◆ Task objective ◆
Please output only the lines running from the one that contains "Task: Expand the whatsThis property entry" through the last line of the data below, exactly as they stand, with no pictures.

(Saved data entries)
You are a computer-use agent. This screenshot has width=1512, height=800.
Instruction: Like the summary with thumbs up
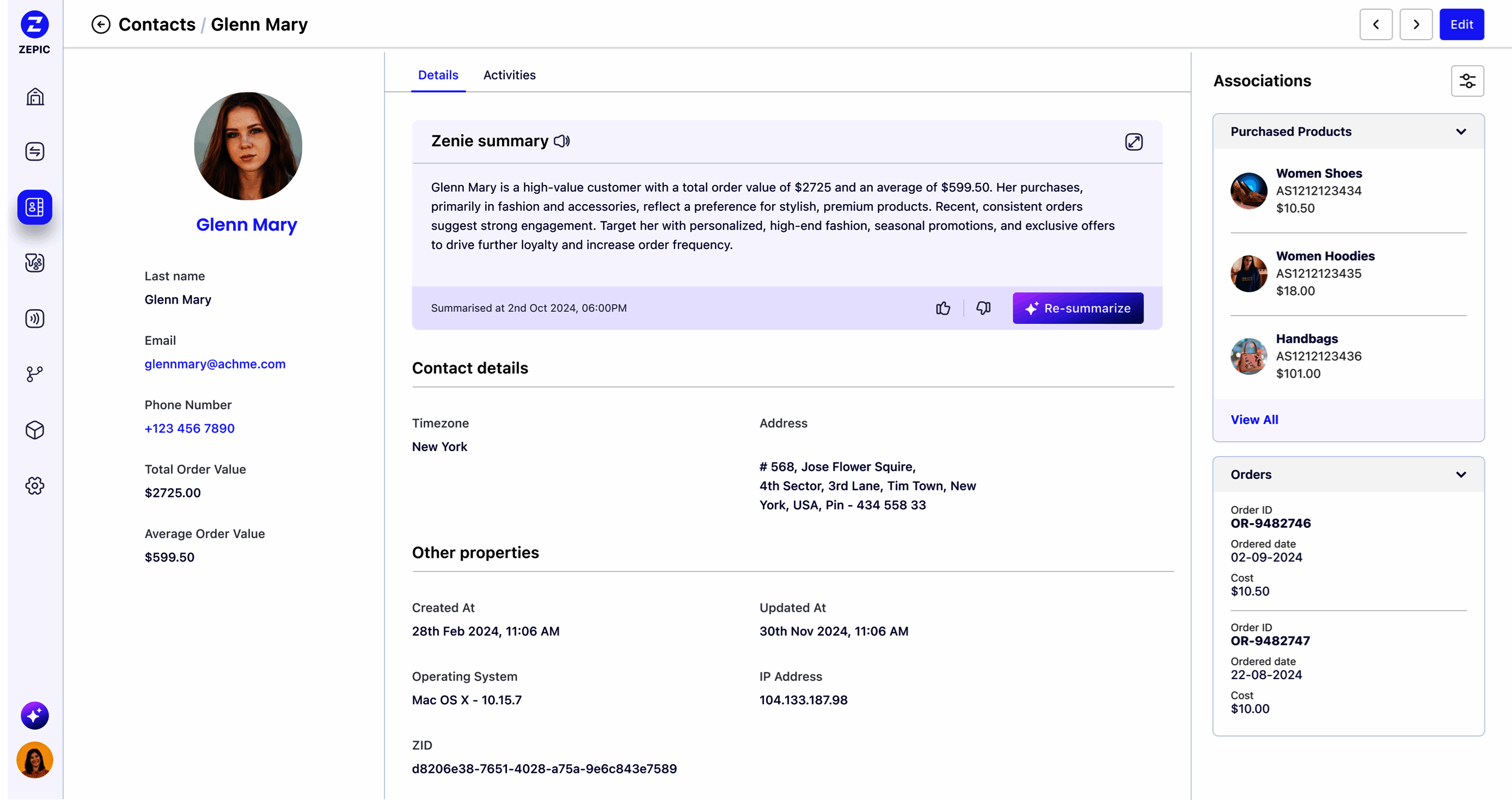coord(942,308)
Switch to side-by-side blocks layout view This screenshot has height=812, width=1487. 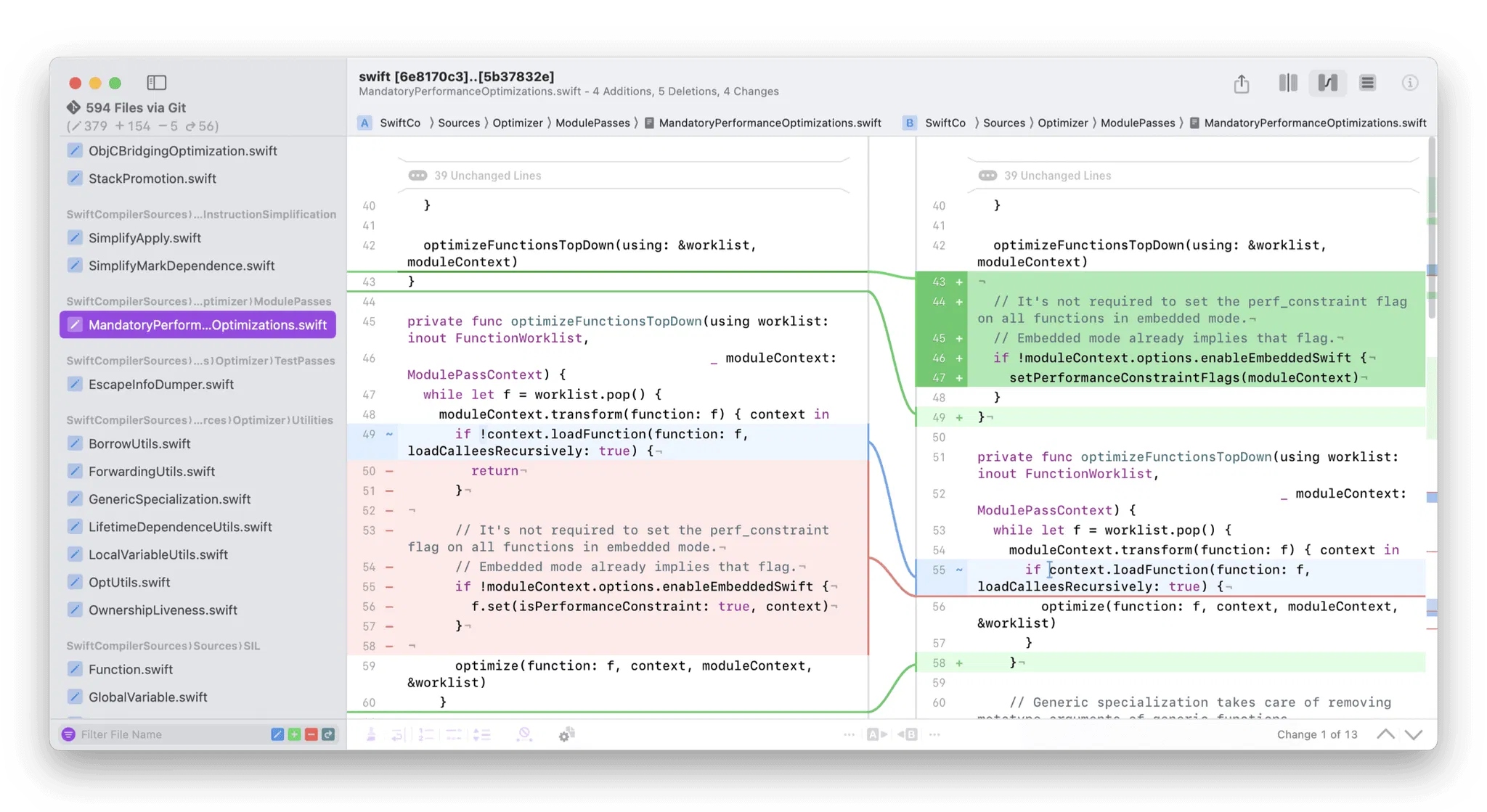pos(1288,83)
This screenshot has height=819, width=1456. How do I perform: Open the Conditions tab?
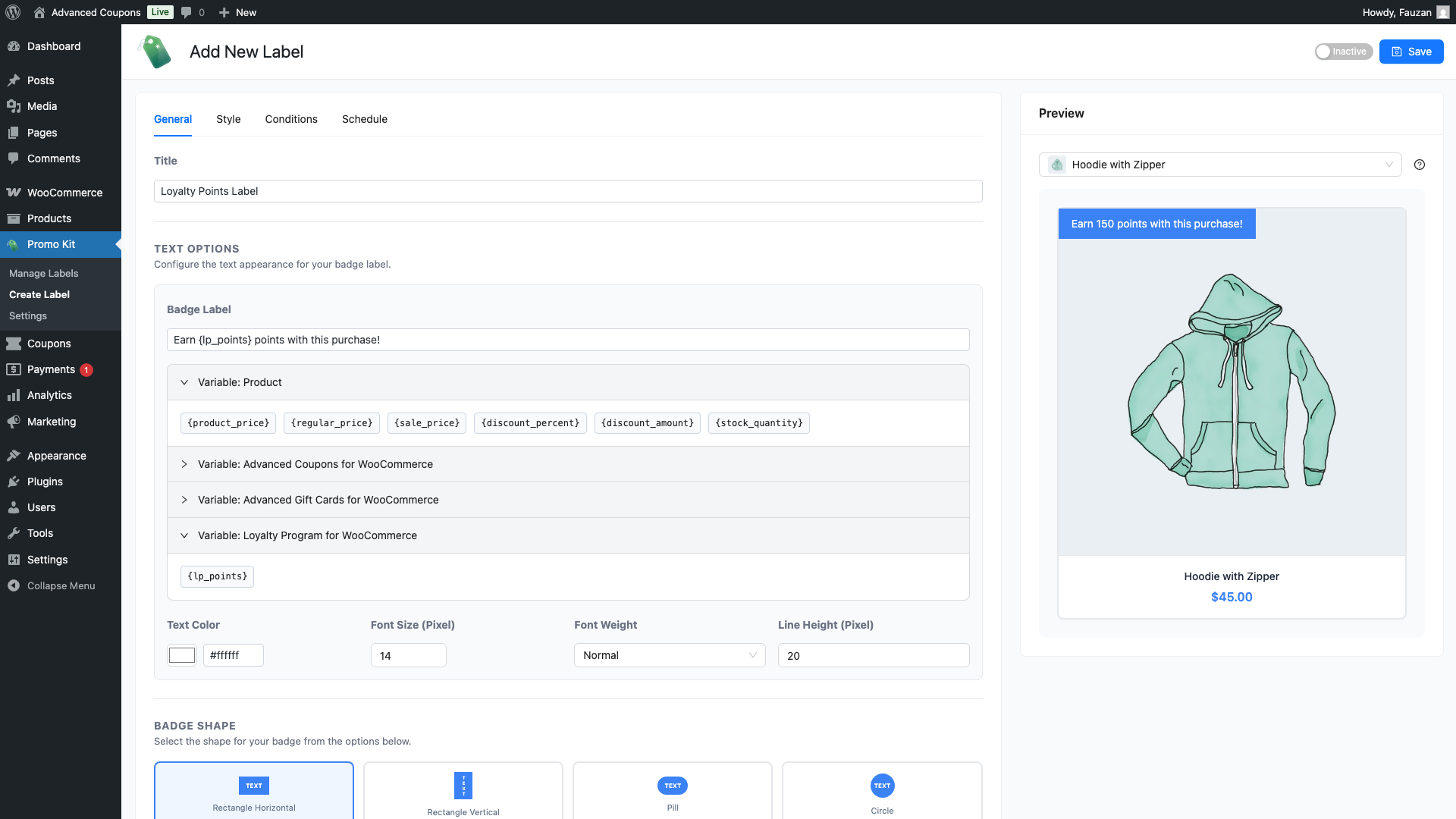(291, 119)
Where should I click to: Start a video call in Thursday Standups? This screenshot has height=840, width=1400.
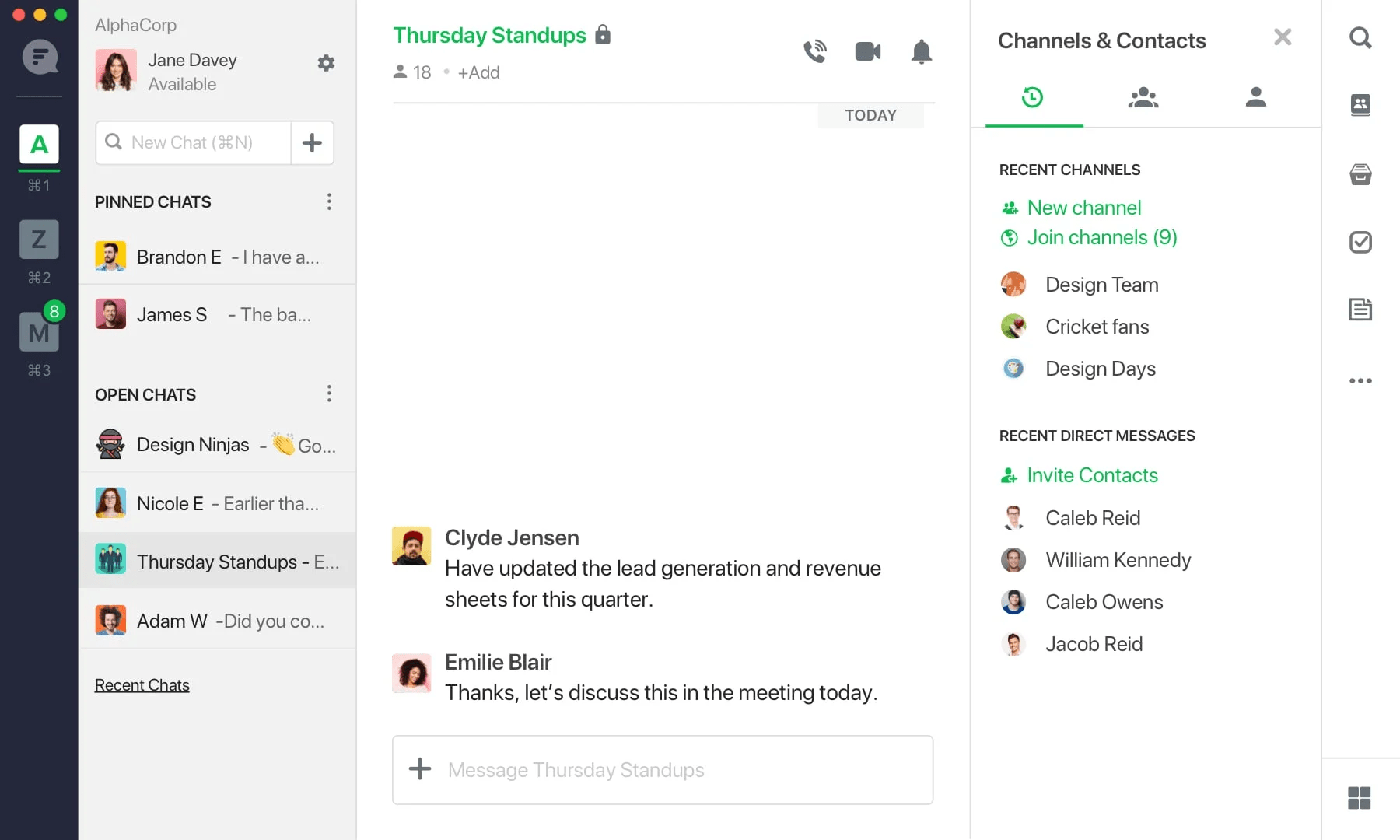[867, 51]
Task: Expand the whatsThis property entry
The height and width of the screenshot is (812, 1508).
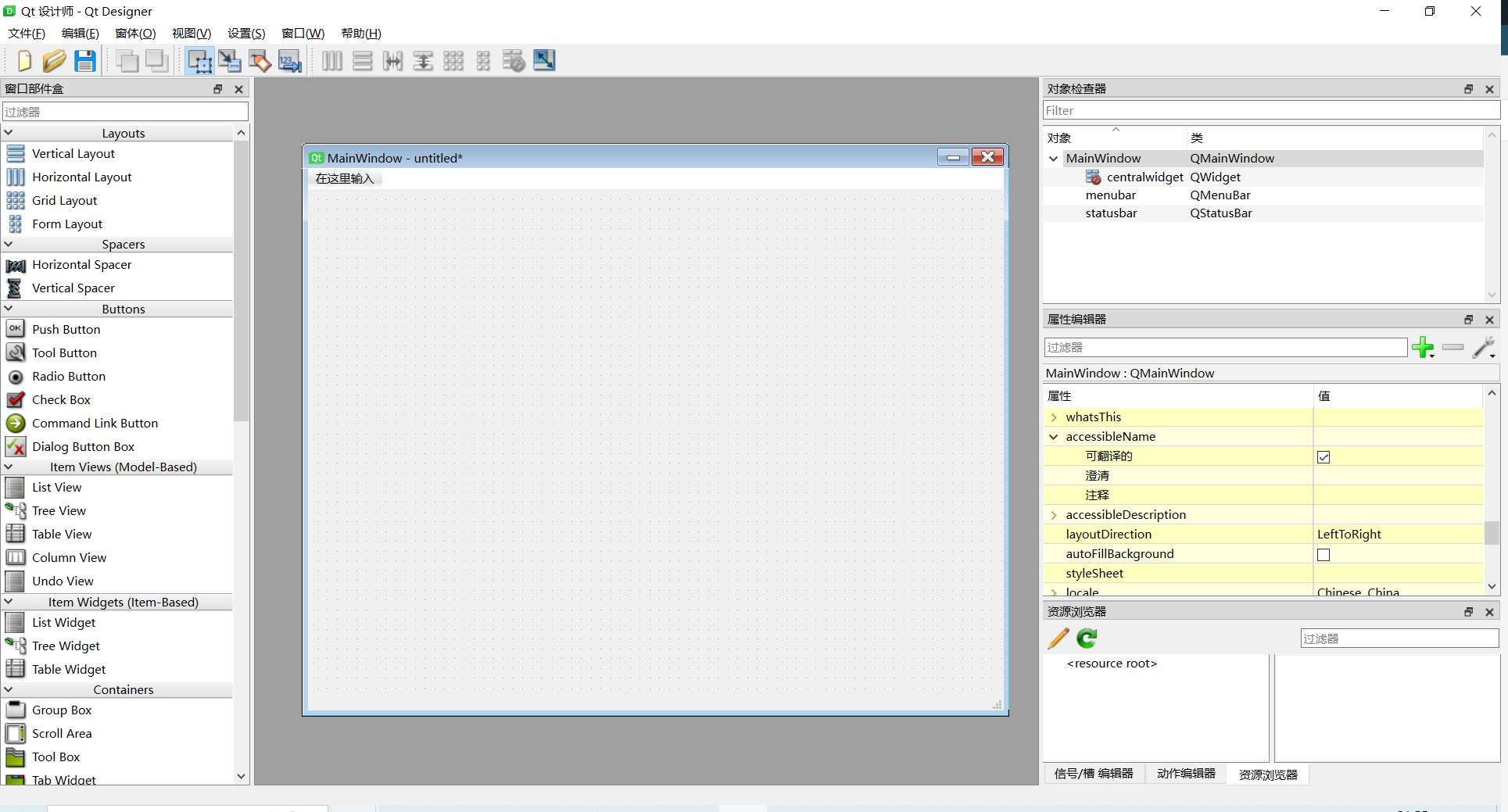Action: pyautogui.click(x=1054, y=417)
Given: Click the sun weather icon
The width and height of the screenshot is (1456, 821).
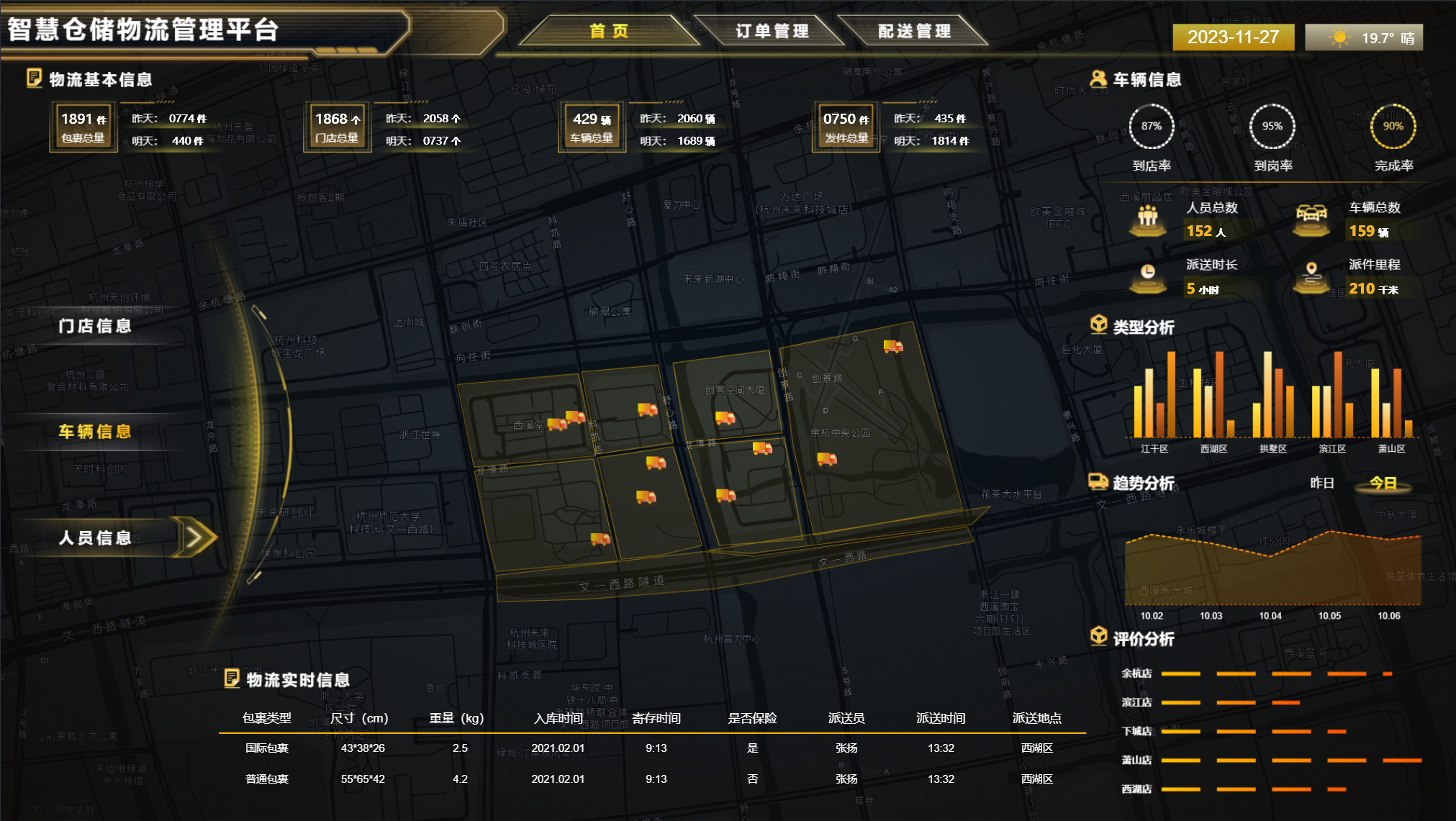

◆ Answer below ◆
Task: Expand the whatsThis property entry
The height and width of the screenshot is (812, 1508).
Action: pyautogui.click(x=1054, y=417)
Given: Click the sun weather icon
The width and height of the screenshot is (1456, 821).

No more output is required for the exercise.